» About this exercise:
Copy each line below that has "dropdown".

Saved data entries

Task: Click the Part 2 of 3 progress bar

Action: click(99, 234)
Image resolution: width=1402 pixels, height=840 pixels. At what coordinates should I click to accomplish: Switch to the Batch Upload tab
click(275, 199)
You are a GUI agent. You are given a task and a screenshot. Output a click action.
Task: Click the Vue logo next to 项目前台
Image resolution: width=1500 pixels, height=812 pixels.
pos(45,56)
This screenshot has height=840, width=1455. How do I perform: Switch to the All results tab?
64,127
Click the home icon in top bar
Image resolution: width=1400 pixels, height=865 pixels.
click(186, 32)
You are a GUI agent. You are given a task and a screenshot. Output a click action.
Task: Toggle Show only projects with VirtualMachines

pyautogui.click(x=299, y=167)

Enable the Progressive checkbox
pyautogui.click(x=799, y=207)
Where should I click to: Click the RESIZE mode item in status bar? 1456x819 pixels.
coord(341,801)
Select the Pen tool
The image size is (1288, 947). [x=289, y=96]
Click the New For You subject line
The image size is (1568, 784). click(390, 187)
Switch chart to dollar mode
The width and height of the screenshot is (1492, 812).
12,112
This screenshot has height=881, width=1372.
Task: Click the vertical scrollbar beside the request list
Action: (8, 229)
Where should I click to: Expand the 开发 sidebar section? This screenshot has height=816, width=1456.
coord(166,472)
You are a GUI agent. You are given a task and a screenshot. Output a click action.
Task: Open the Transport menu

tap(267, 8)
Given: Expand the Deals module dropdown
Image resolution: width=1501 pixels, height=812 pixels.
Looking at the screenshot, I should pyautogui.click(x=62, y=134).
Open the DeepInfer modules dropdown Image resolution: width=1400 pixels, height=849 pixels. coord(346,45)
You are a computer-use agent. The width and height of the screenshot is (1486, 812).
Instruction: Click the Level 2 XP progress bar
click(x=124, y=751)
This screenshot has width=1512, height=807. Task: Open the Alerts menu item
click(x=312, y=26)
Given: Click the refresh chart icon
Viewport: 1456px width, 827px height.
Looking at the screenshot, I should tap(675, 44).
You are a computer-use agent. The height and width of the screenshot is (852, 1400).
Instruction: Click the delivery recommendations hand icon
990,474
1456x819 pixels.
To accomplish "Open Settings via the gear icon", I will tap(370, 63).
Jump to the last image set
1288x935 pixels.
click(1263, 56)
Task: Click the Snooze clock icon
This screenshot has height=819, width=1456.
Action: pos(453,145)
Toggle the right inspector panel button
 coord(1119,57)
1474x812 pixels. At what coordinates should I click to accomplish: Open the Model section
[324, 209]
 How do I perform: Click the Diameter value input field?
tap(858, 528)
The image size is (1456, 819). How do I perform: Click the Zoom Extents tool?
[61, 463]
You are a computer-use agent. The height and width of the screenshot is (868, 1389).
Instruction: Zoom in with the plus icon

» Written answer:
Given: Expand the Deals module dropdown
Open the DeepInfer modules dropdown Image resolution: width=1400 pixels, height=849 pixels. coord(346,45)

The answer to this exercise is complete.